MMVP is a benchmark that focuses on identifying "CLIP-blind pairs" — images perceived as similar by CLIP despite clear visual differences. It tests VLMs across 9 basic visual patterns including orientation, direction, color, counting, etc.
- Source:
lmms-lab-eval/MMVP - Original:
MMVP/MMVP(broken — only contains images, missing text annotations) - Samples: 300 (150 pairs), each pair has the same question with opposite correct answers (A/B)

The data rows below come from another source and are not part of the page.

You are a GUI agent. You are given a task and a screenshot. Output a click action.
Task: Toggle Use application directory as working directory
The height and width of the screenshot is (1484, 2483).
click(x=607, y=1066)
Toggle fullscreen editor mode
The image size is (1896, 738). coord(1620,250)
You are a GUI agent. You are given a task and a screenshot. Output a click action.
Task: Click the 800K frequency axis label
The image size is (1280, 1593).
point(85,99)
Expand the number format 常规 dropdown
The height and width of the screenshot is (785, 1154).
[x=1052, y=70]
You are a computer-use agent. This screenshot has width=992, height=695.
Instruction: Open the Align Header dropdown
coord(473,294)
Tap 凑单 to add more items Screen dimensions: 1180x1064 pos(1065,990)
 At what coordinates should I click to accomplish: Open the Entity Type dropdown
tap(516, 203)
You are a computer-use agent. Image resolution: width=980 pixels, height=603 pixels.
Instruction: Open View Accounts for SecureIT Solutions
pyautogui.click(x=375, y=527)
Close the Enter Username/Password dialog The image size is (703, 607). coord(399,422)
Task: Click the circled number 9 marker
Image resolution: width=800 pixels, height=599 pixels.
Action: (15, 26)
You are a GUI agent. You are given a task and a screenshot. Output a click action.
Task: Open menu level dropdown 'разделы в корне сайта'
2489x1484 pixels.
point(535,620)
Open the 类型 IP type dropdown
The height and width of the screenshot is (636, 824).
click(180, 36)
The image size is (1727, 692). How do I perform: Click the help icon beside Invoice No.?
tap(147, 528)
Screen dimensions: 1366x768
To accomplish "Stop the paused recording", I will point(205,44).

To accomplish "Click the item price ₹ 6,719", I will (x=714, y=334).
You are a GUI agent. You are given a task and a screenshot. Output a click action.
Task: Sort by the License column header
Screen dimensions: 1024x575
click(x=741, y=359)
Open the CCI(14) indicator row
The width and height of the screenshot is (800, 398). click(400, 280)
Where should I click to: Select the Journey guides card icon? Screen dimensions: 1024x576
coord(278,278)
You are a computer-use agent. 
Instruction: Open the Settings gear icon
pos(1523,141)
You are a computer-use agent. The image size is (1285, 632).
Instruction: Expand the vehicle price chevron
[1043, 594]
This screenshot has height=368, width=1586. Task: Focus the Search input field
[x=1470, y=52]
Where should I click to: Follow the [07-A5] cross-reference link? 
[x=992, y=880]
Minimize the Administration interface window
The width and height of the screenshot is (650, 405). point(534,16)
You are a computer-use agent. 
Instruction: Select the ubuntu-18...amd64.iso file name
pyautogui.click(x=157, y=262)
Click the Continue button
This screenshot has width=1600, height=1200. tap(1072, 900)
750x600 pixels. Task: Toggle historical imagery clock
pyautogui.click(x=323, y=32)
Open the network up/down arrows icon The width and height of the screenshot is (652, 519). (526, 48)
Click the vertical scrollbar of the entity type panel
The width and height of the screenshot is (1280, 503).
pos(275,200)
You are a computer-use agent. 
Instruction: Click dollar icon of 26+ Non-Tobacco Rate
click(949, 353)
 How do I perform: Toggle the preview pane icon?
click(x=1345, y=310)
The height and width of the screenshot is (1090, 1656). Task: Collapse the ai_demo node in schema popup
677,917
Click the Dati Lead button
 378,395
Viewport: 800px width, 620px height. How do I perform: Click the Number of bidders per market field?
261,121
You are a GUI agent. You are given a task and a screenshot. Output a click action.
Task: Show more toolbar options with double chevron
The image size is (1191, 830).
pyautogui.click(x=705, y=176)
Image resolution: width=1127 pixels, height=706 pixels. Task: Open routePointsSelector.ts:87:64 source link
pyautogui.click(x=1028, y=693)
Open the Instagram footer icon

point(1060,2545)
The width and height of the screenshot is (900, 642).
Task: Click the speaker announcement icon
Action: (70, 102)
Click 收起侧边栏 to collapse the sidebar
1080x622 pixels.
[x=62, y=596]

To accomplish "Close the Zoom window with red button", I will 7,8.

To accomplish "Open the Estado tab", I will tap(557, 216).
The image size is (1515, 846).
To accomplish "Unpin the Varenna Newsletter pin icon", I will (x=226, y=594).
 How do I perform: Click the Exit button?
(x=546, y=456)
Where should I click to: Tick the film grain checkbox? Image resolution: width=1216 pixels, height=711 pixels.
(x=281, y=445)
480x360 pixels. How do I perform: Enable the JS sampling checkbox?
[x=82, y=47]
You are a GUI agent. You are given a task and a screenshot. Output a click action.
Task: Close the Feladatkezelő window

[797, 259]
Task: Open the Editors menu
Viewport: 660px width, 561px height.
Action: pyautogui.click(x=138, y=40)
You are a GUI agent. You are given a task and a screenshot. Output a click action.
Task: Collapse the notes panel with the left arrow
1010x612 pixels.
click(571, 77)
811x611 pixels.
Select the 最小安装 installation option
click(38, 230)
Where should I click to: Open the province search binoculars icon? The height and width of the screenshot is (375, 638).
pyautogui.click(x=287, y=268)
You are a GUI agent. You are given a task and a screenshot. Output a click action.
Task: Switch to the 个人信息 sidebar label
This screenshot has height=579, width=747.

The original MMVP/MMVP dataset contained annotation errors where two pairs had their answers swapped. These corrections are applied directly in the lmms-lab-eval/MMVP dataset based on visual verification in issue #1018 and the original MMVP issue #30:
| Index | Question | Original GT | Corrected GT | Reason |
|---|---|---|---|---|
| 99 | Does the elephant have long or short tusks? | (a) Long | (b) Short | Image shows short tusks |
| 100 | Does the elephant have long or short tusks? | (b) Short | (a) Long | Image shows long tusks |
| 279 | Is the elderly person standing or sitting? | (a) Standing | (b) Sitting | Image shows person sitting on bench |
| 280 | Is the elderly person standing or sitting? | (b) Sitting | (a) Standing | Image shows person standing |
- mmvp_accuracy: Percentage of correctly answered questions (300 samples)
- mmvp_pair_accuracy: Percentage of pairs where both questions are answered correctly (150 pairs). This stricter metric better captures genuine visual understanding vs. lucky guessing.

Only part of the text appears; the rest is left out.